Verification is a huge part of the design process; in a complex design, it would not be unusual to spend as much time, or even more time on verification than you do on the actual design. That being the case, a question which is essentially 'how do you verify complex designs' is quite broad.
In overview, if the design copes with a large number of scenarios, as indicated by there being very many states in your state machine, a good starting point for the test suite would be to have separate tests that stimulate the design so as to replicate all theses scenarios. You can then use code coverage tools to see which state transitions have been covered, and add new tests until everything is being covered. You can manage different test cases using the
configuration construct in VHDL
It might commonly be the case that there are scenarios that are variations on a theme, for example receiving a packet of some kind, but with different packet lengths, lengths that are out of bounds, etc. In these cases you can write tests that generate a number of random length packets; you would then need to make sure that all your edge cases are met, for example the minimum and maximum lengths, the minimum plus one, the maximum minus one, etc, and that your design does the correct thing in every case. You might also need to test combinations of inputs to the design, and again these combinations could be generated by a test case, as opposed to writing them out manually one by one.
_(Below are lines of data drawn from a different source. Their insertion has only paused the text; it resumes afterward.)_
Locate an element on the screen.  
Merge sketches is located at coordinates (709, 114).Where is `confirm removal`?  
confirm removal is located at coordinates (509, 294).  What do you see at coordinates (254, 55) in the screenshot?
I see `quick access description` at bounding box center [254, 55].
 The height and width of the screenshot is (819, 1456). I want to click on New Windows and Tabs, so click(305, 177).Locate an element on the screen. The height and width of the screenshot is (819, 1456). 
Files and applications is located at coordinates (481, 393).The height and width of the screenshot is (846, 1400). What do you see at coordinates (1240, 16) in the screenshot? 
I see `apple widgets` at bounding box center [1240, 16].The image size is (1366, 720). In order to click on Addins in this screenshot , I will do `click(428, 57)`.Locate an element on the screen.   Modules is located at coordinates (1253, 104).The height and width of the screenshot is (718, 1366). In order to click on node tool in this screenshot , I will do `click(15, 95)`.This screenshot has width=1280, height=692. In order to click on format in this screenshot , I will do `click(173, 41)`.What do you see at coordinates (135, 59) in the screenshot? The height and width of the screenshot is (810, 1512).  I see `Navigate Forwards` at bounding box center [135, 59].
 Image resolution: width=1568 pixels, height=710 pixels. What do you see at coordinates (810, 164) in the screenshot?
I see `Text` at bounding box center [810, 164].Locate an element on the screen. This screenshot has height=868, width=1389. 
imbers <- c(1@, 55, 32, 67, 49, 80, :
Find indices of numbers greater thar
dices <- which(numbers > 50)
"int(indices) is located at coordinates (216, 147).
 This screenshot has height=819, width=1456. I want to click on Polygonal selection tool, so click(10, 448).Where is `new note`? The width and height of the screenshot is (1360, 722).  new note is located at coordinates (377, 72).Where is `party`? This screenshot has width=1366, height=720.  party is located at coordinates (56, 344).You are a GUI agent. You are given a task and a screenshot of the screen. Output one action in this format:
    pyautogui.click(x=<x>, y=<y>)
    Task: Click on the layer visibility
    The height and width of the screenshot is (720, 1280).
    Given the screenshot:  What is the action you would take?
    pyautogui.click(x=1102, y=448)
There are a number of methodologies that attempt to help manage the process of generating stimulus and recording the results. I use OSVVM, which I learned about through a course a couple of years ago. I like it because it uses the same VHDL language that I am used to, along with a bit of TCL scripting, and does not require any 'extras' in order to work with my simulator. There are many alternatives, which I won't try to list here, but a quick Google search for 'fpga verification' brings up a lot of resources.